[Material shown start]
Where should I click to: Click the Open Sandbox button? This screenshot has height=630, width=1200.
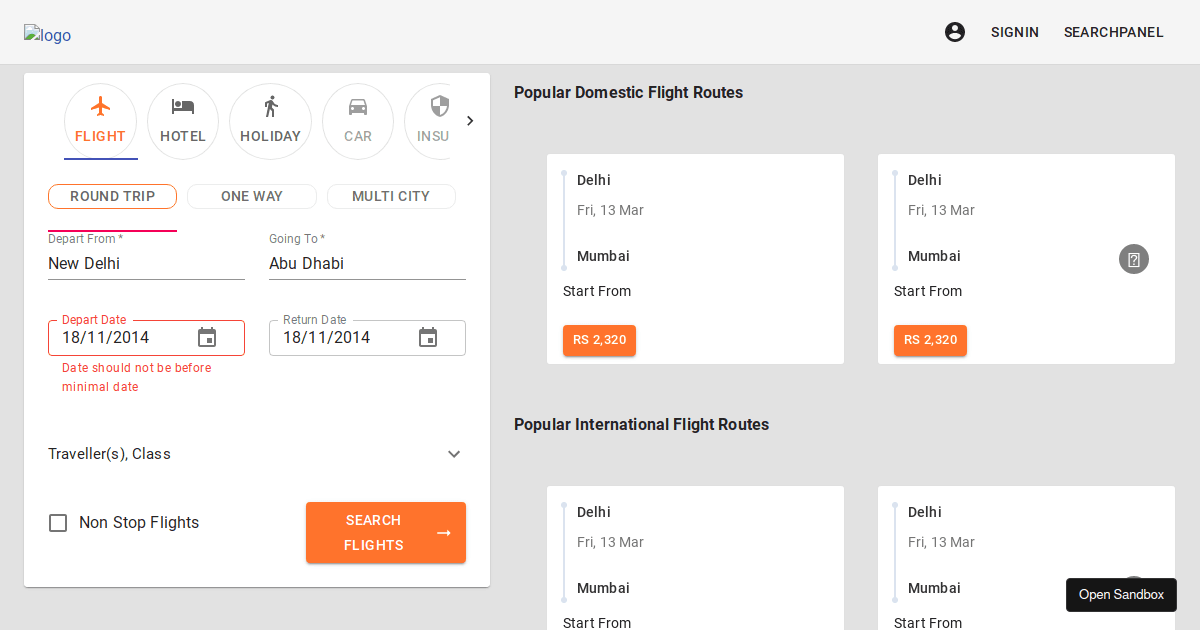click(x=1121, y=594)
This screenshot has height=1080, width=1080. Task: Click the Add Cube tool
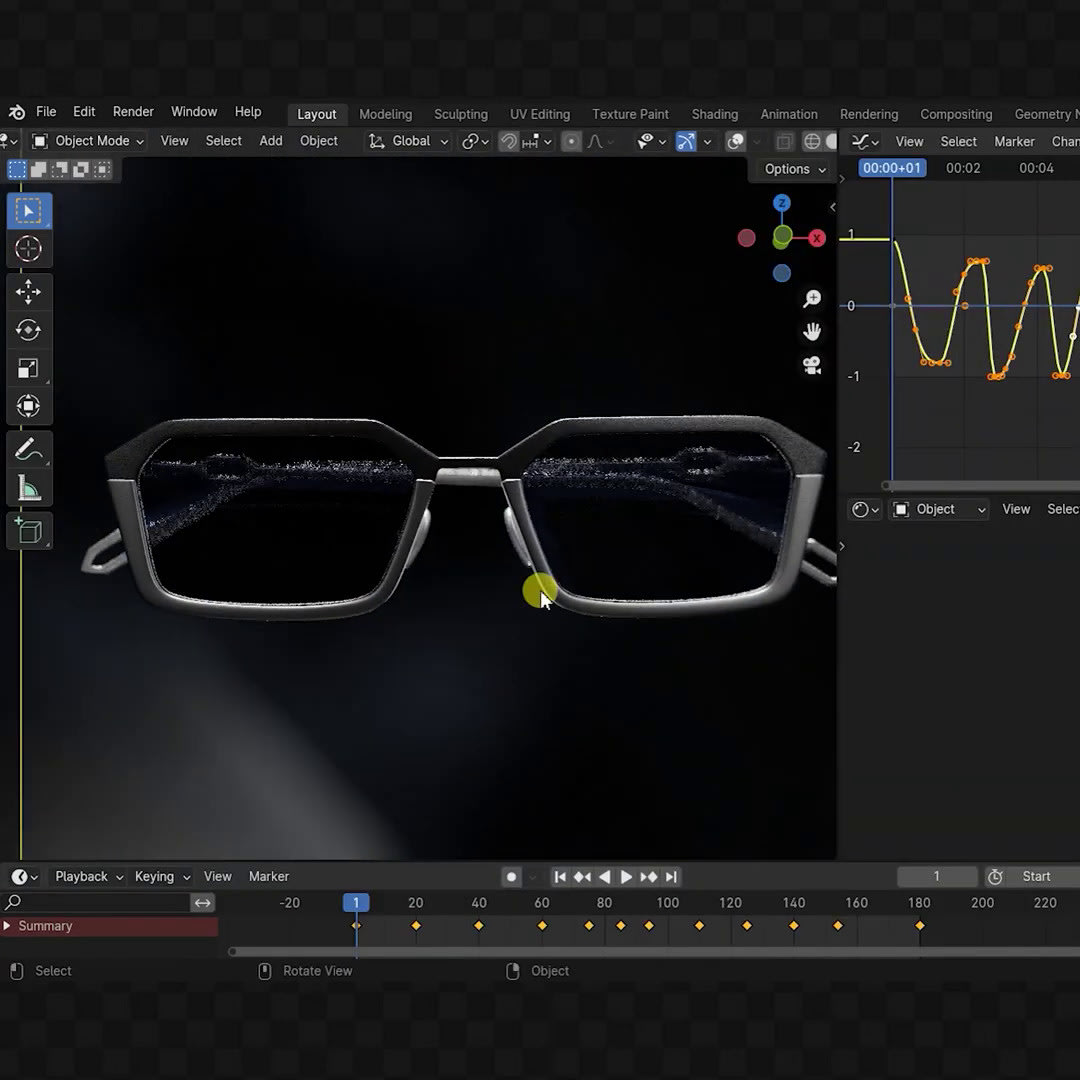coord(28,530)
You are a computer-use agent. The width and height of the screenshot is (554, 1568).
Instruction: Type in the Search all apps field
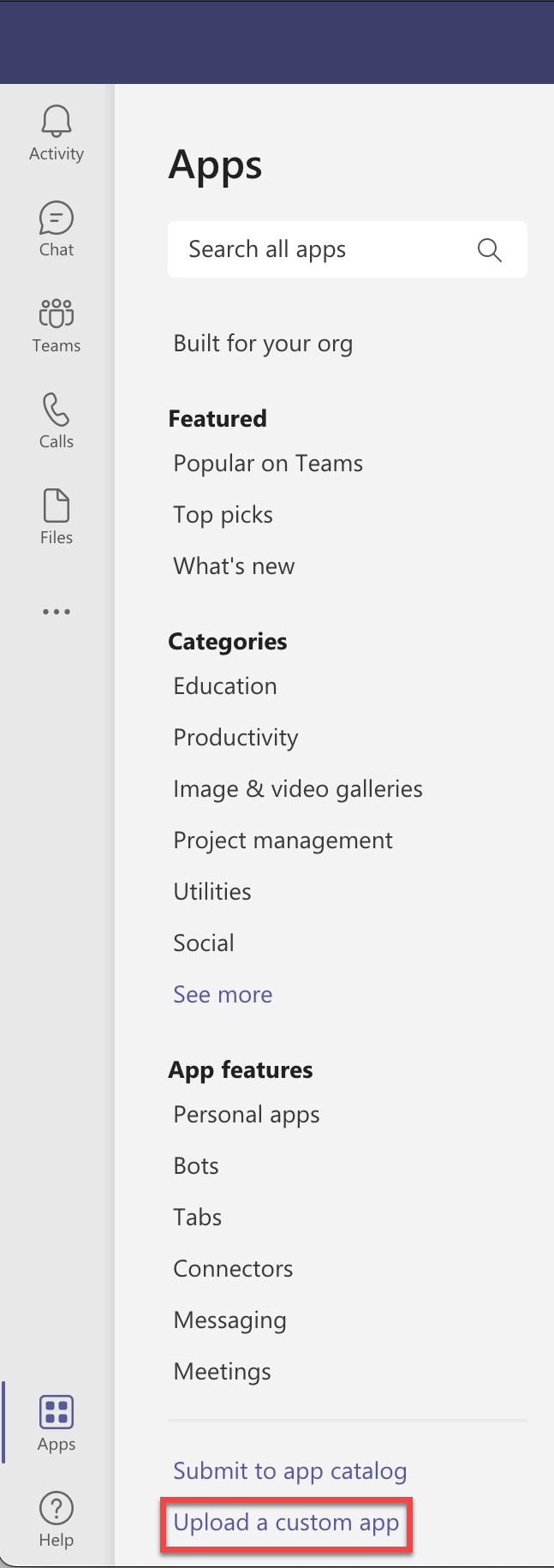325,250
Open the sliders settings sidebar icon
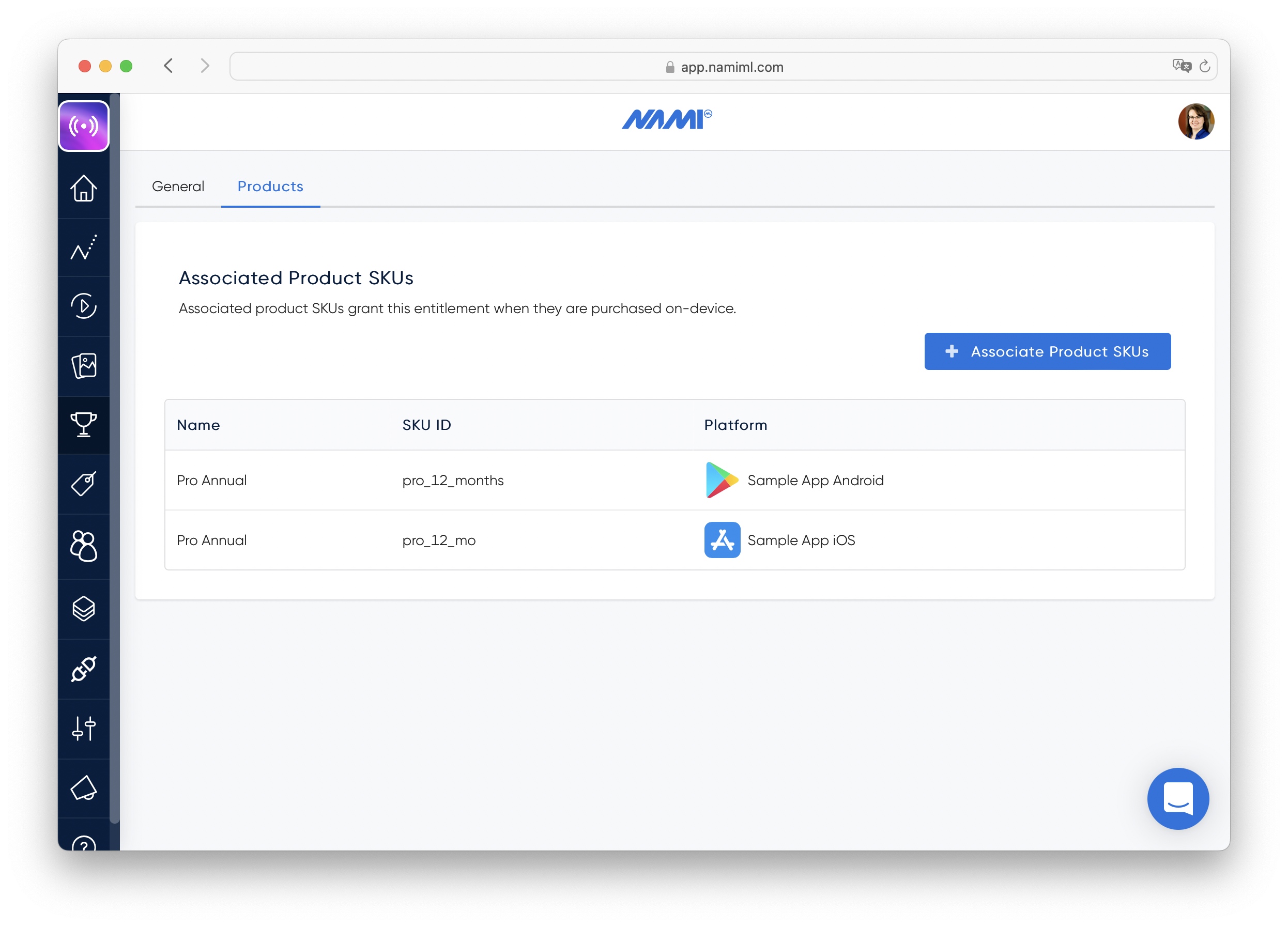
[Material shown end]
[Material shown start]
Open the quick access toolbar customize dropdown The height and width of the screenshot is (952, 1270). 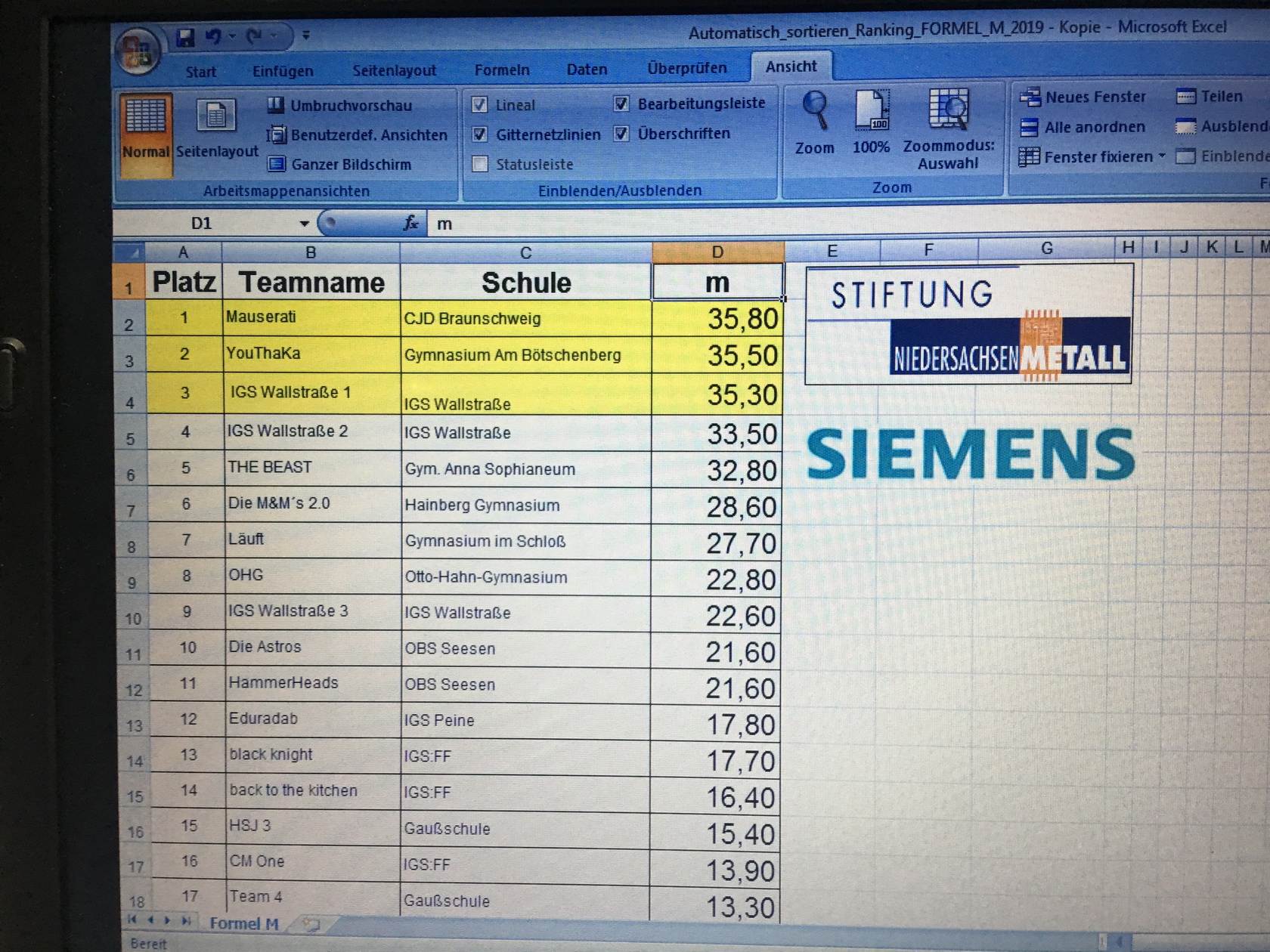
[Material shown end]
[Material shown start]
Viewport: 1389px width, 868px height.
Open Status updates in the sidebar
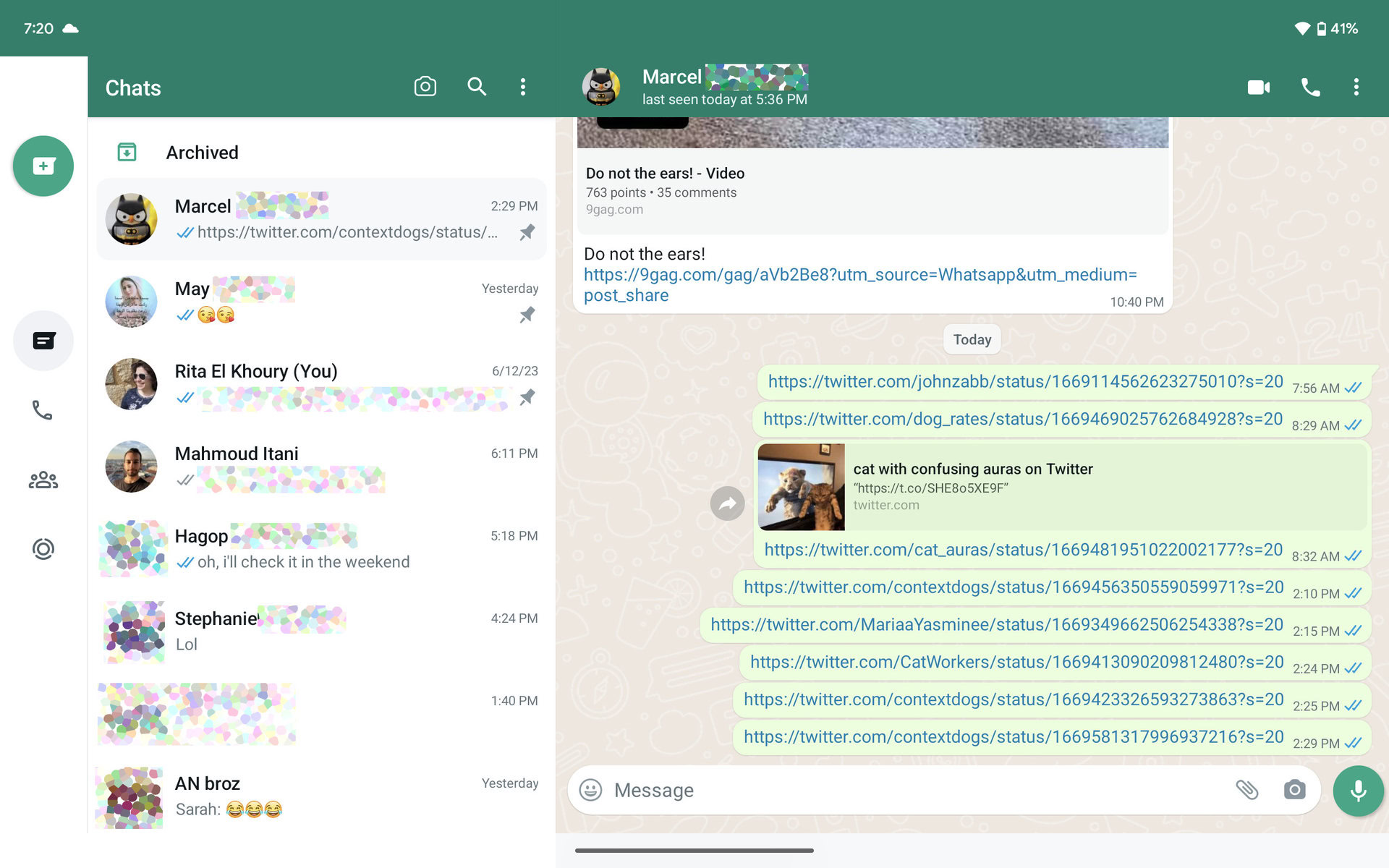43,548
[Material shown end]
- Problem description: Copy the lines above word for word, starting at the line containing "You are a computer-use" and ending at the line containing "Open the sliders settings sidebar icon", with both of those lines included. Leave the pictures out.

- Answer:
You are a computer-use agent. The width and height of the screenshot is (554, 1568).
Instruction: Type in the Search all apps field
325,250
Open the sliders settings sidebar icon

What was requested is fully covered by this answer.